Plaintiff argues that mental breakdowns, physical altercations, confrontations, and even death are commonplace when EOP inmates with mental disabilities are forced to live with others. He therefore claims that California Department of Corrections and Rehabilitation's (CDCR) practice of housing EOP inmates in double-cells without obtaining their prior consent violates their Eighth Amendment right to be free from cruel and unusual punishment. As relief, plaintiff seeks, in part, an injunction preventing the CDCR from forcing him to share a cell, unless he and his cellmate sign a cell compatibility form.

Construing plaintiff's complaint liberally, the court finds that plaintiff has made a "plausible allegation" that he is under "imminent danger of serious physical injury." Cervantes, 493 F.3d at 1055. Plaintiff has alleged specific facts demonstrating that he suffers from several mental disorders, which have a history of causing violent outbursts. Therefore, it is "plausible" that plaintiff's mental condition could cause him to seriously injure himself if he is housed in a double-cell with an incompatible cellmate. Id.; see also Jensen v. Knowles, No. 2:02-cv-02373 JKS P, 2008 WL 744726, at *1 (E.D. Cal. Mar. 18, 2008) ("As this is merely a threshold procedural question, the Ninth Circuit has indicated that district courts should not conduct an overly detailed inquiry into whether a particular danger is serious enough under the serious physical injury prong."). Moreover, this danger is imminent. Although plaintiff has been transferred to a new prison and moved away from the cellmate originally at issue, plaintiff alleges that CDCR's on-going practice of housing EOP inmates in double-cells without their consent continues to place him in imminent danger. When a prisoner alleges, as plaintiff does here, that "prison officials continue with a practice that has injured him or others similarly situated in the past," the imminence requirement to the "three-strikes" exception is satisfied. Id. at 1056-57 ("[A] prisoner who alleges that prison officials continue with a practice that has injured him or other similarly situated in the past will satisfy the 'ongoing danger standard and meet the imminence prong of the three-strikes exception.") Accordingly, defendants' motion to revoke plaintiff's in forma pauperis status should be denied.

CONCLUSION

Accordingly, IT IS HEREBY RECOMMENDED that:

1. Defendants' January 26, 2010 motion to revoke plaintiff's in forma pauperis status and motion to dismiss (Doc.
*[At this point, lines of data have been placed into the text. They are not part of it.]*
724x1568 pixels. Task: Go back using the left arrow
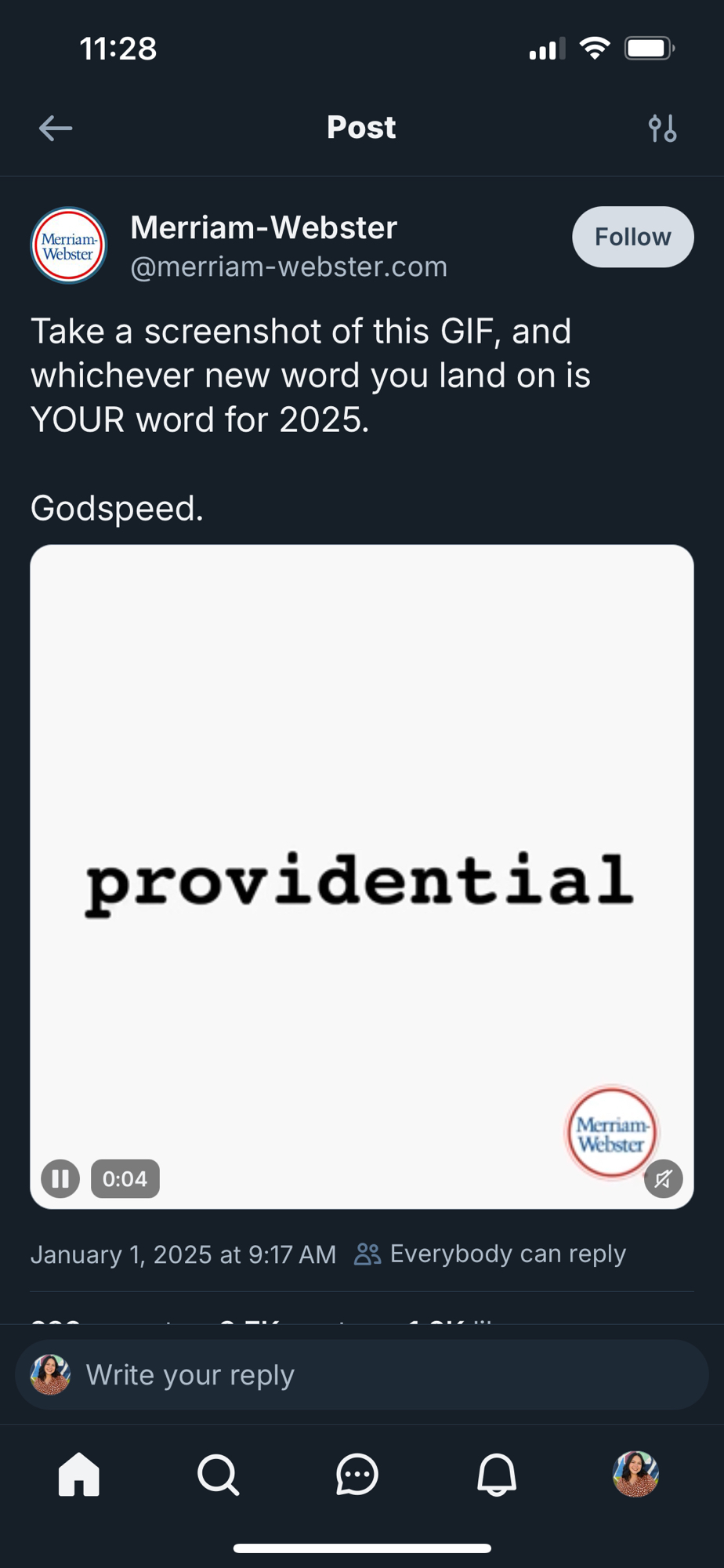[x=56, y=128]
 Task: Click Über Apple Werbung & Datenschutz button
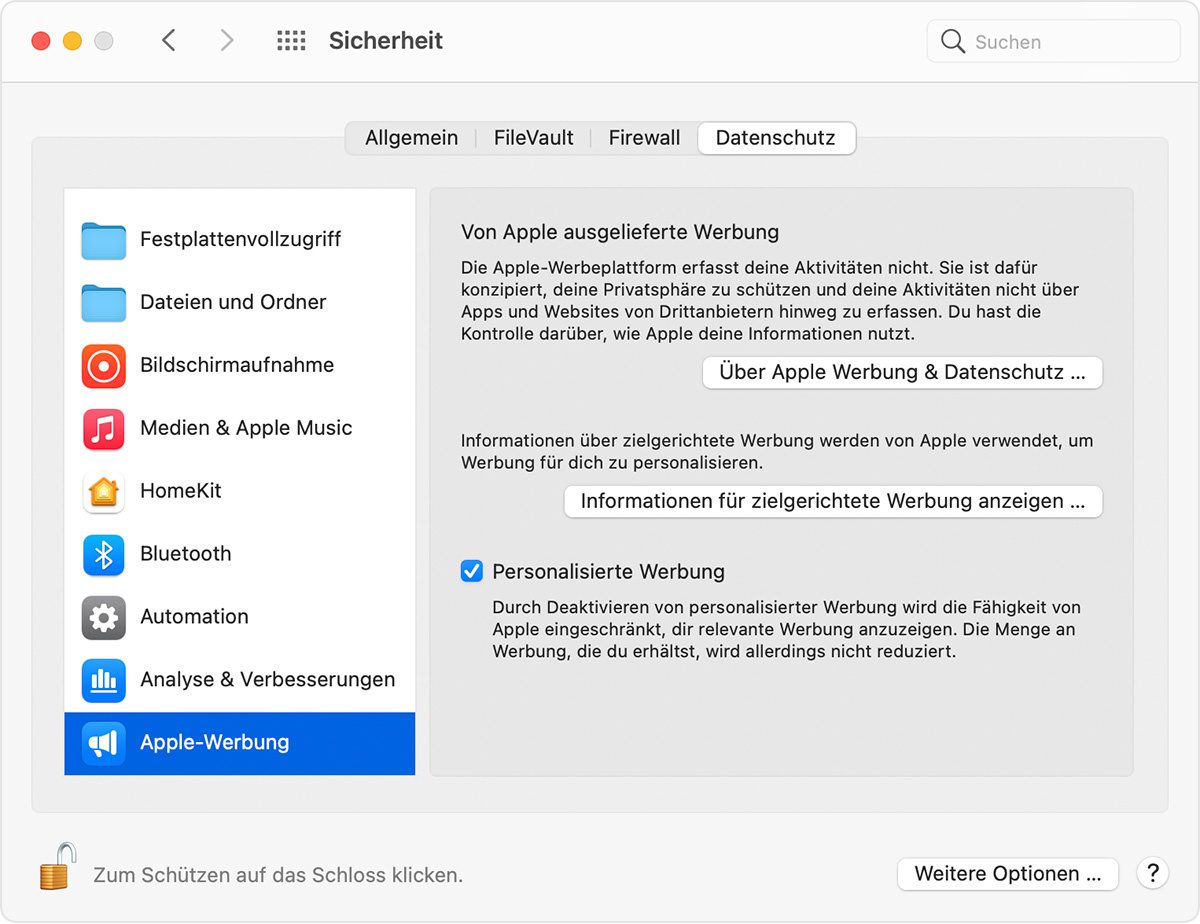click(x=902, y=372)
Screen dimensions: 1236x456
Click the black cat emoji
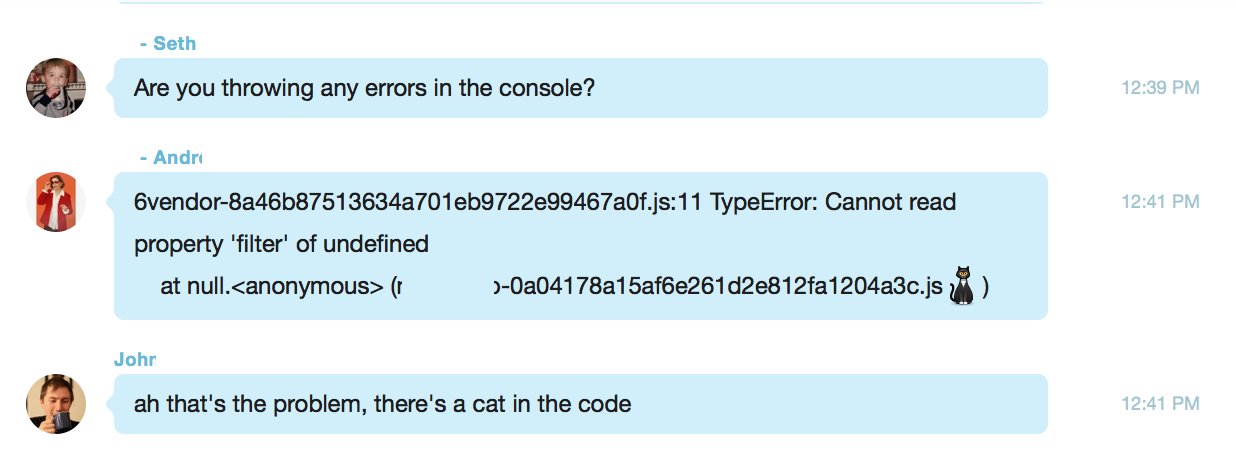tap(962, 286)
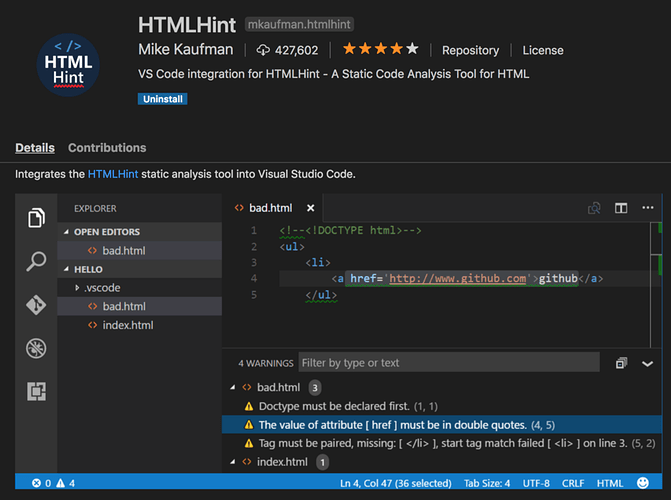Open the Debug icon in activity bar
Viewport: 671px width, 500px height.
click(36, 348)
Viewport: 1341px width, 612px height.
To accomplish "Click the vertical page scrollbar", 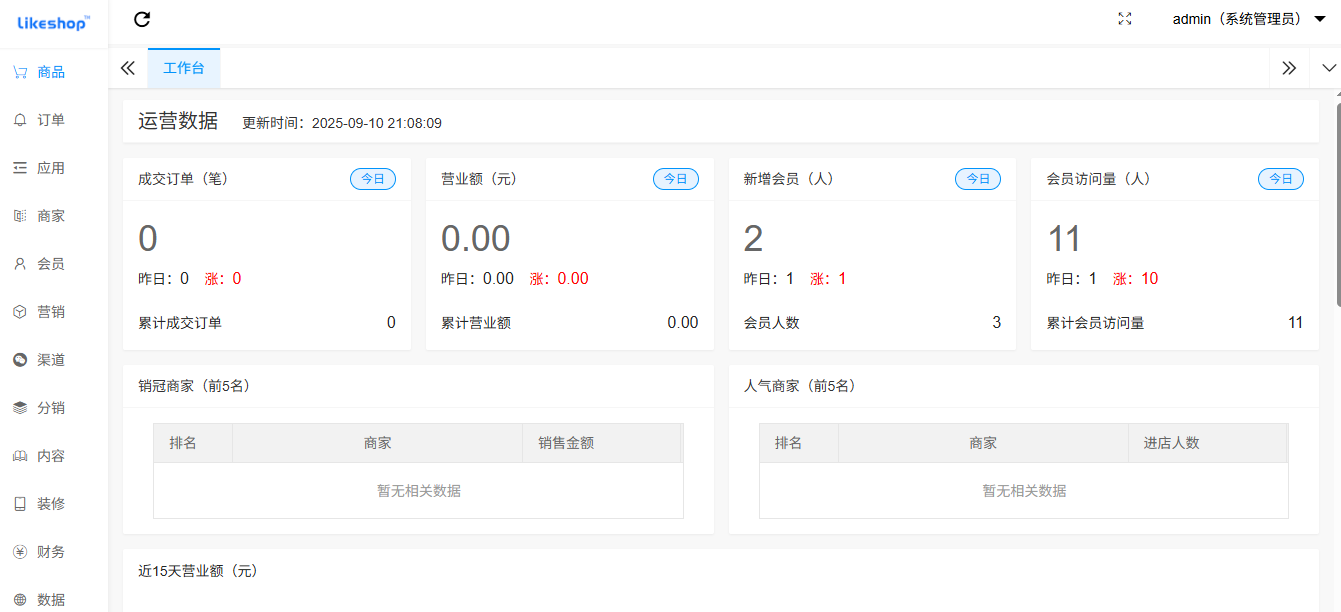I will coord(1337,200).
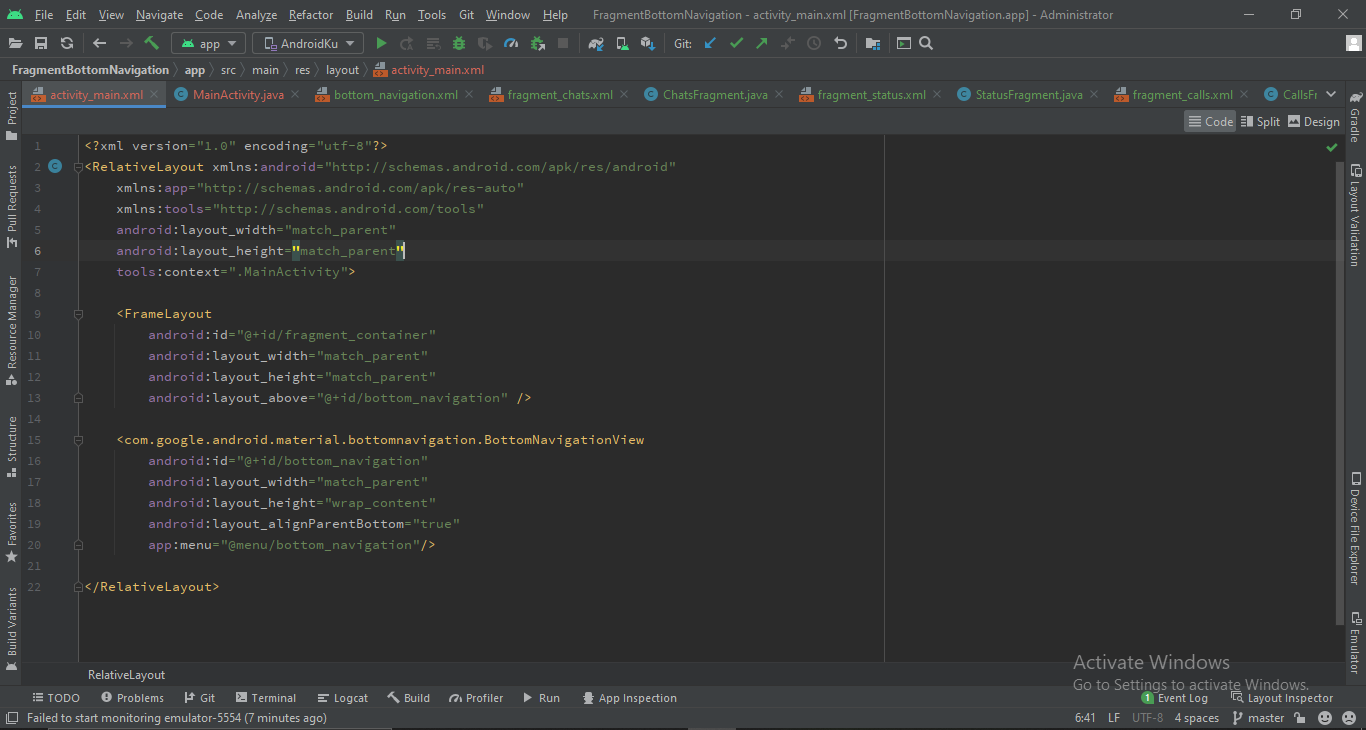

No. 27) be denied; and

2. Defendants be ordered to answer the complaint.

These findings and recommendations are submitted to the United States District Judge assigned to the case, pursuant to the provisions of 28 U.S.C. § 636(b)(l). Within twenty-one days after being served with these findings and recommendations, plaintiff may file written objections with the court. Any document containing objections should be titled "Objections to Magistrate Judge's Findings and Recommendations." Plaintiff is advised that failure to file objections within the specified time may waive the right to appeal the District Court's order. See Martinez v. Ylst, 951 F.2d 1153 (9th Cir. 1991).